2021 Volume 60 Issue 4 Pages 229-234
Background : Langerhans cell sarcoma (LCS) is an extremely rare high-grade sarcoma composed of cells resembling Langerhans cells. Herein, we report a case of LCS with a splenic metastasis.
Case : A Japanese male patient in his 70s presented with a mass in his right shoulder. The tumor was resected and diagnosed by histopathology as a LCS. About 1.5 years later, enhanced CT revealed a mass in the spleen, which was diagnosed by ultrasound-guided fine needle aspiration cytology and biopsy as a metastasis from the LCS. Cytology showed a large number of isolated atypical cells of heterogeneous shapes, from round to polygonal, with abundant cytoplasm which showed faint light green staining. Multinucleated cells were also evident. The tumor cells showed a high N/C ratio ; the nuclei varied in size and shape, with increase in fine granular chromatin and contained atypical mitoses. Histopathological examination revealed relatively uniform atypical cells with nuclei containing convolutions and grooves and numerous atypical mitoses.

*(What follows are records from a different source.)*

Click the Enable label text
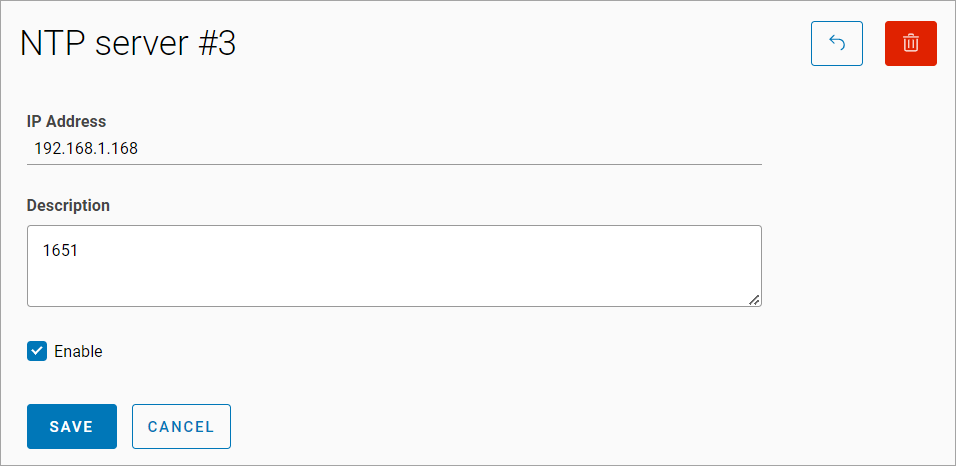The height and width of the screenshot is (466, 956). coord(78,352)
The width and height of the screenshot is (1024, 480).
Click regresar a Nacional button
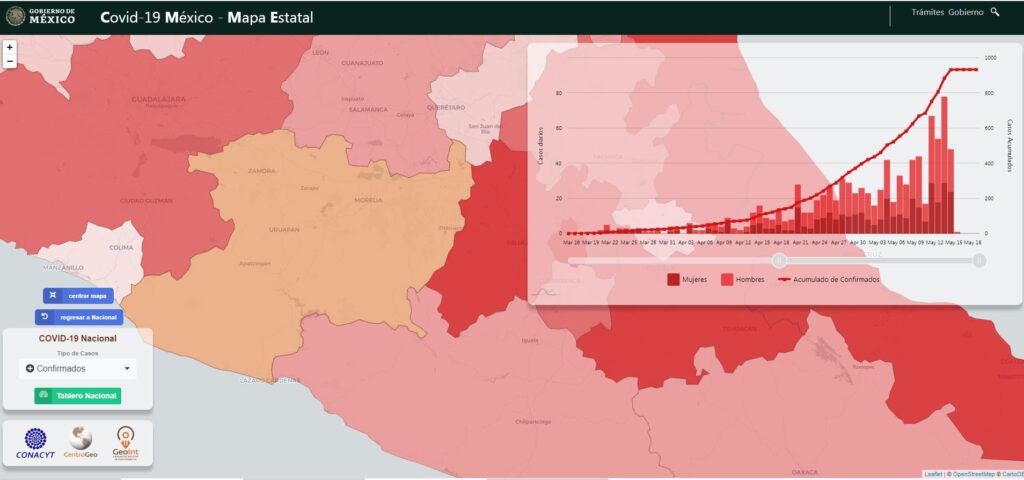[x=79, y=317]
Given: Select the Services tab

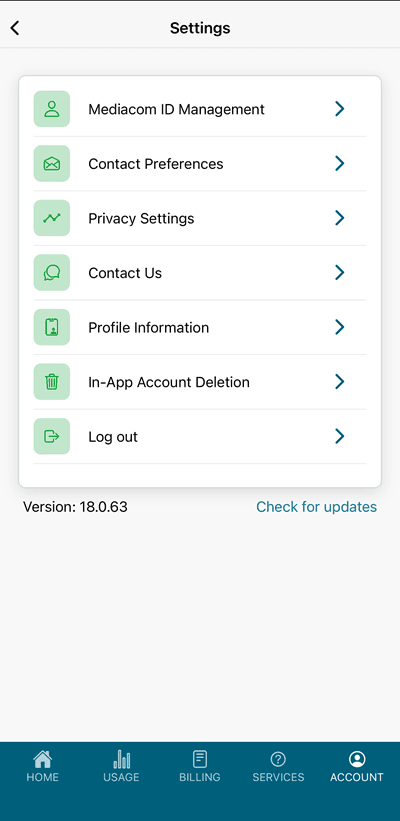Looking at the screenshot, I should (x=278, y=766).
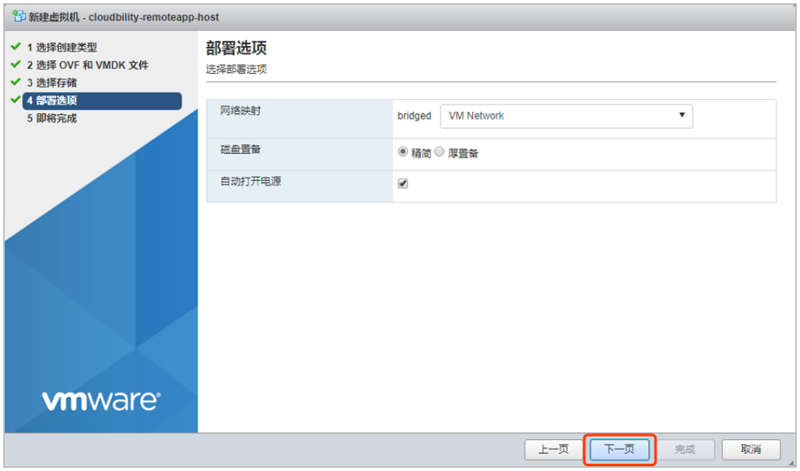Click the greyed-out 完成 button

point(685,449)
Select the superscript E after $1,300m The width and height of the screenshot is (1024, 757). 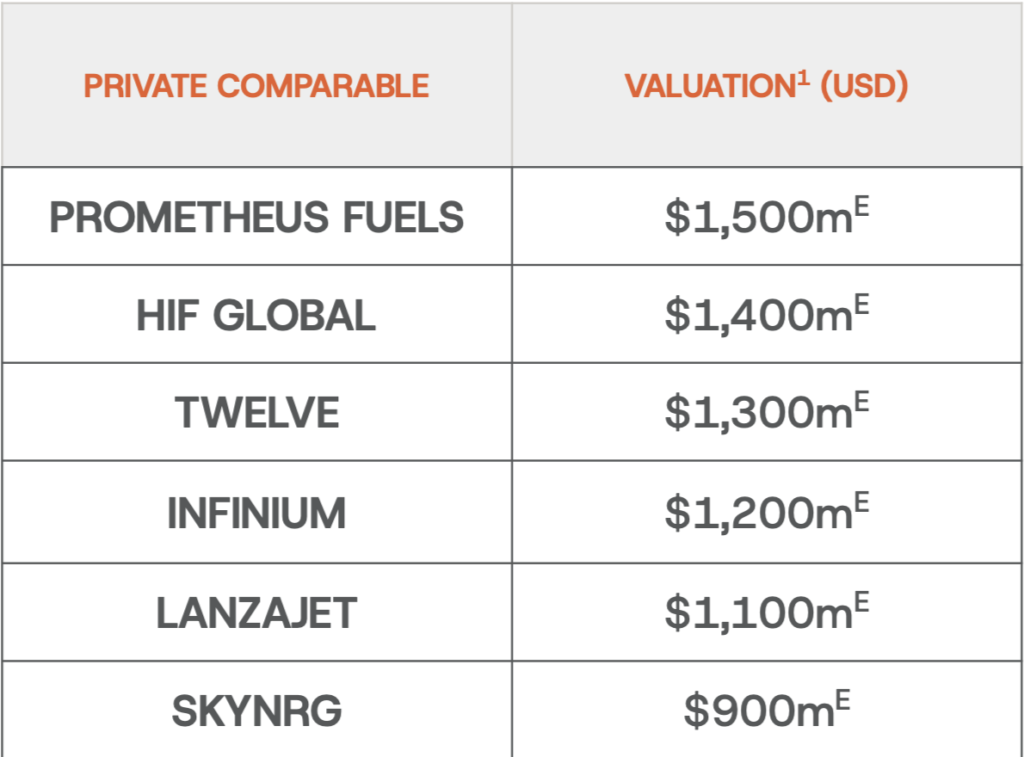tap(862, 401)
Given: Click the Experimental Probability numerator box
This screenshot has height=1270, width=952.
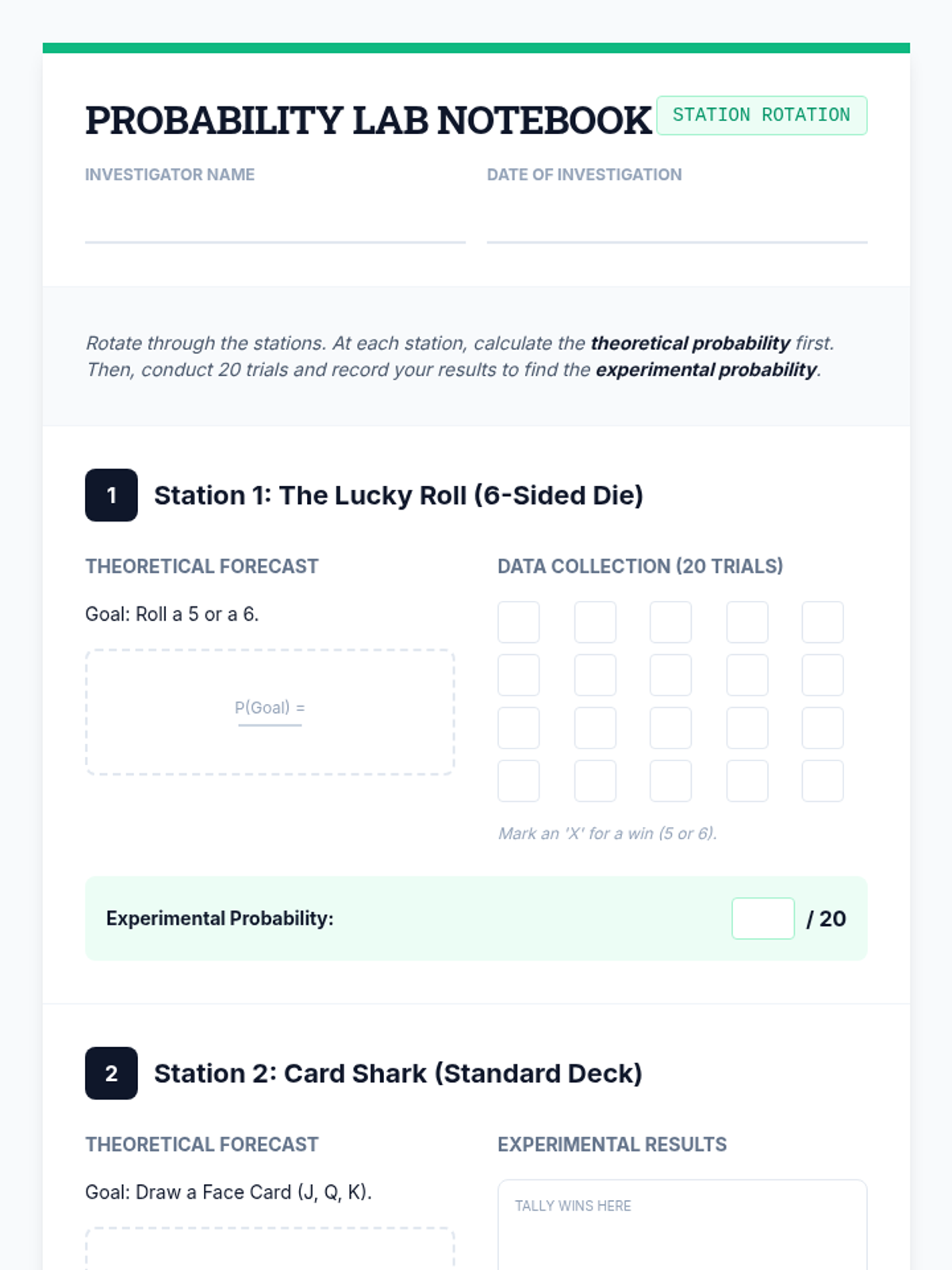Looking at the screenshot, I should 763,918.
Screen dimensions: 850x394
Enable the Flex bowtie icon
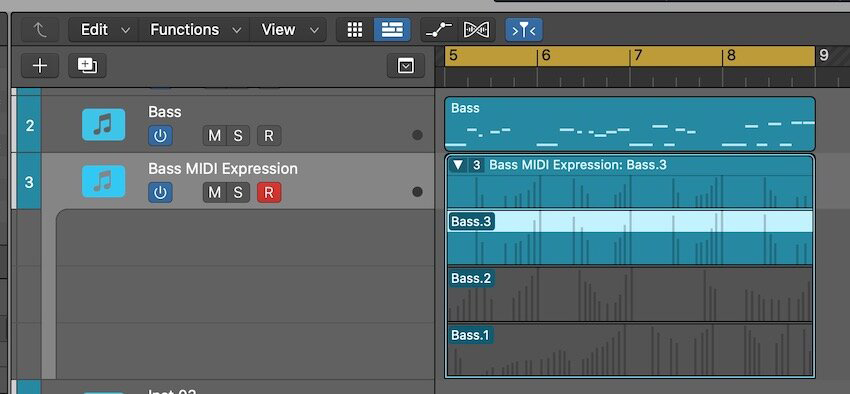click(476, 30)

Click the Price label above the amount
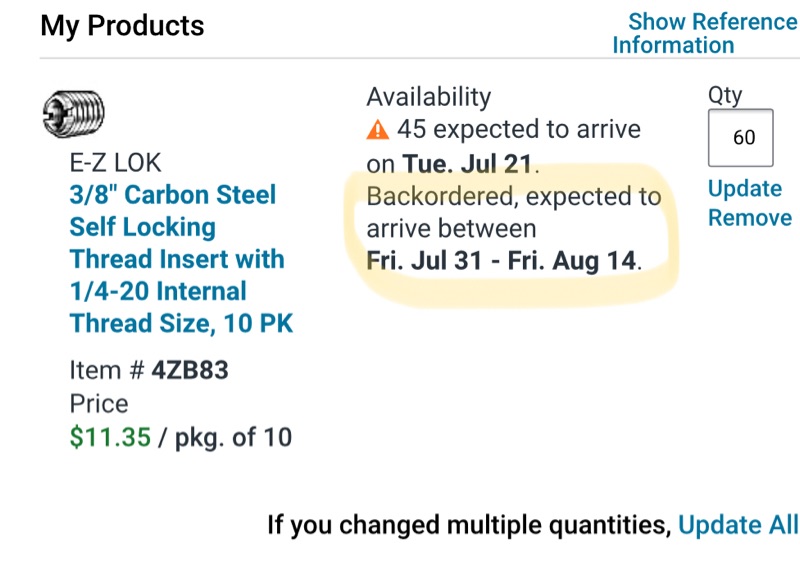coord(99,404)
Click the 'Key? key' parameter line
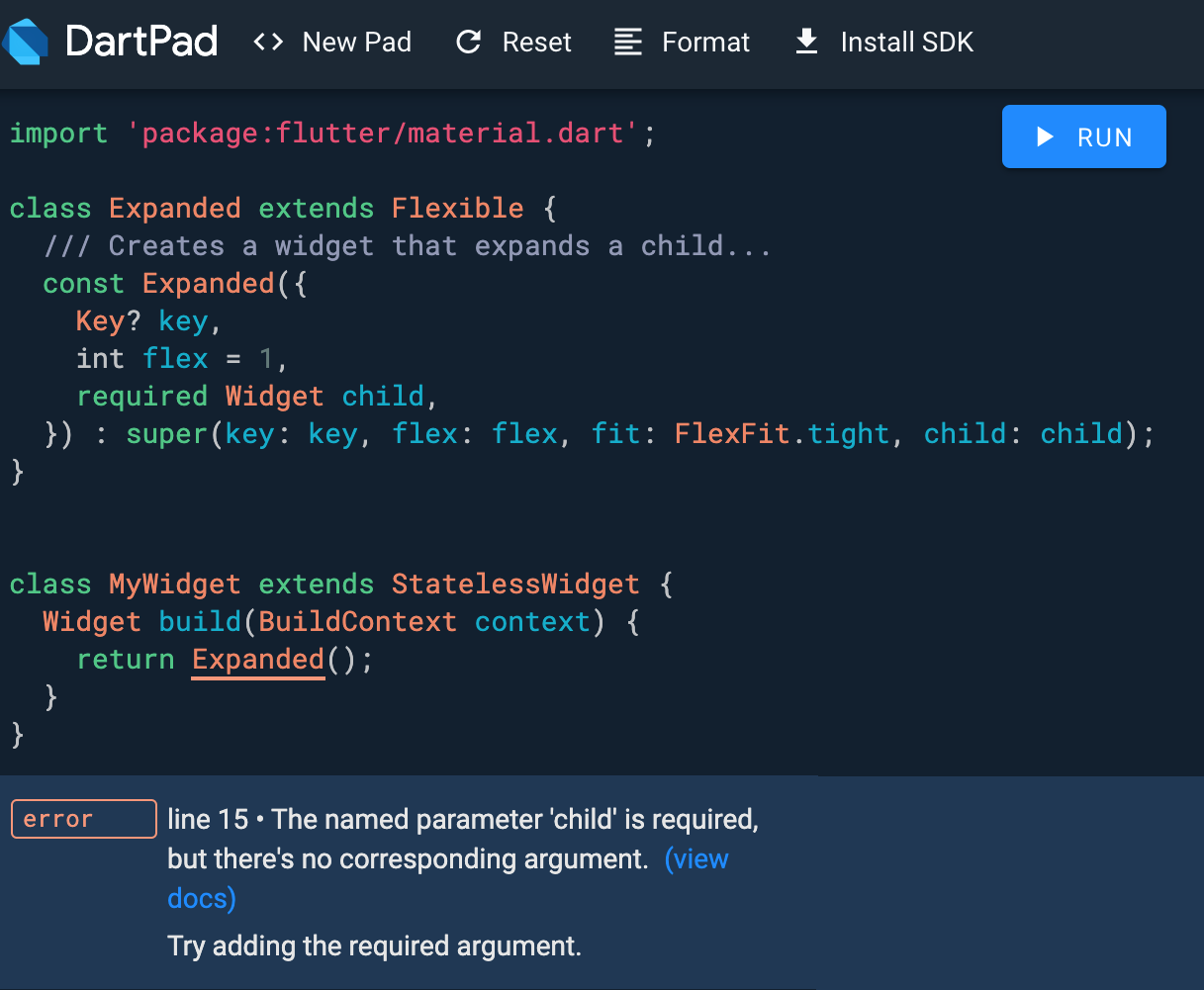The height and width of the screenshot is (990, 1204). point(141,321)
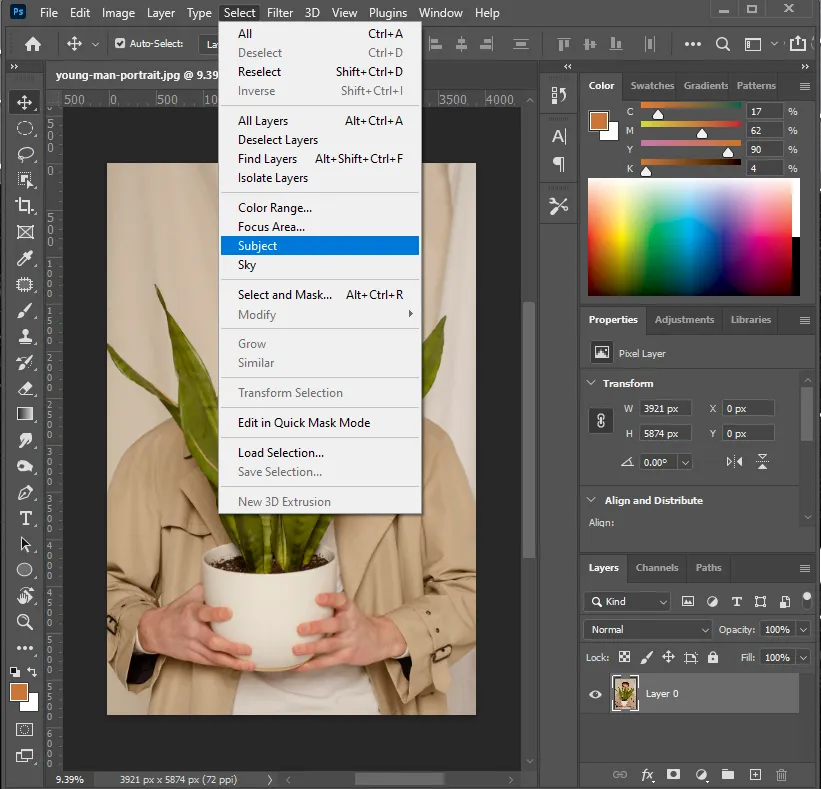The width and height of the screenshot is (821, 789).
Task: Select the Crop tool
Action: (x=25, y=206)

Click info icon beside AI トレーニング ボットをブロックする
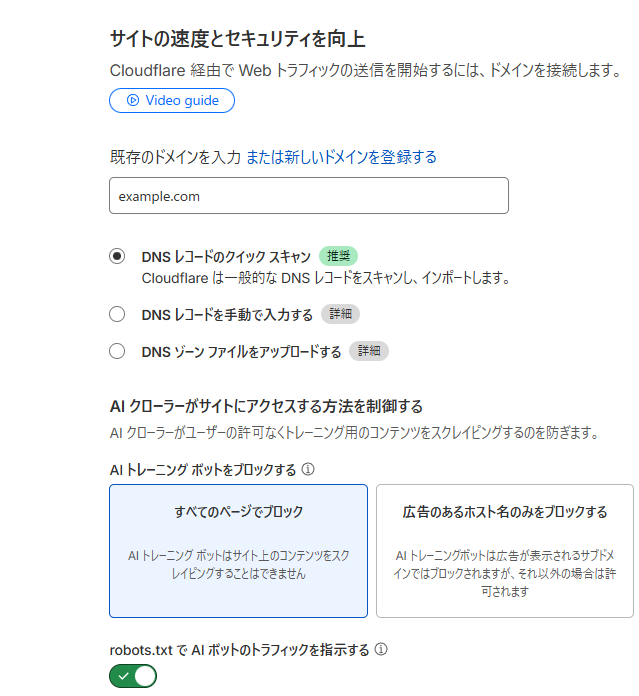pyautogui.click(x=308, y=468)
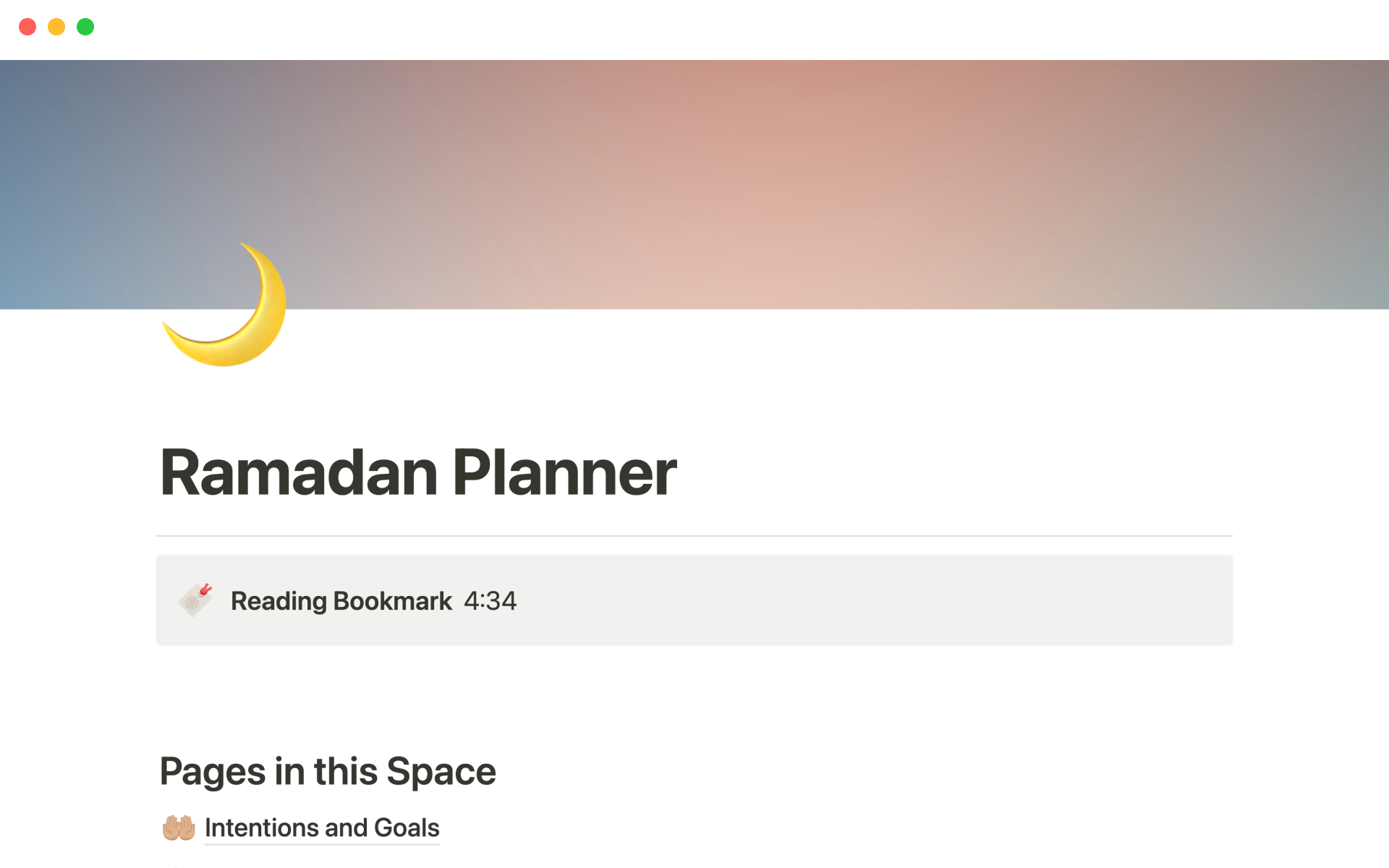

Immunohistochemistry revealed positive staining for CD1a and S100P, partially positive staining for Langerin, and a ki-67 labeling index of c.a. 60%.
Conclusion : Diagnosis of Langerhans cell sarcoma may be very difficult. Detailed morphologic observations and immunohistochemistry and/or immunocytochemistry for specific markers such as Langerin would be helpful for an accurate diagnosis.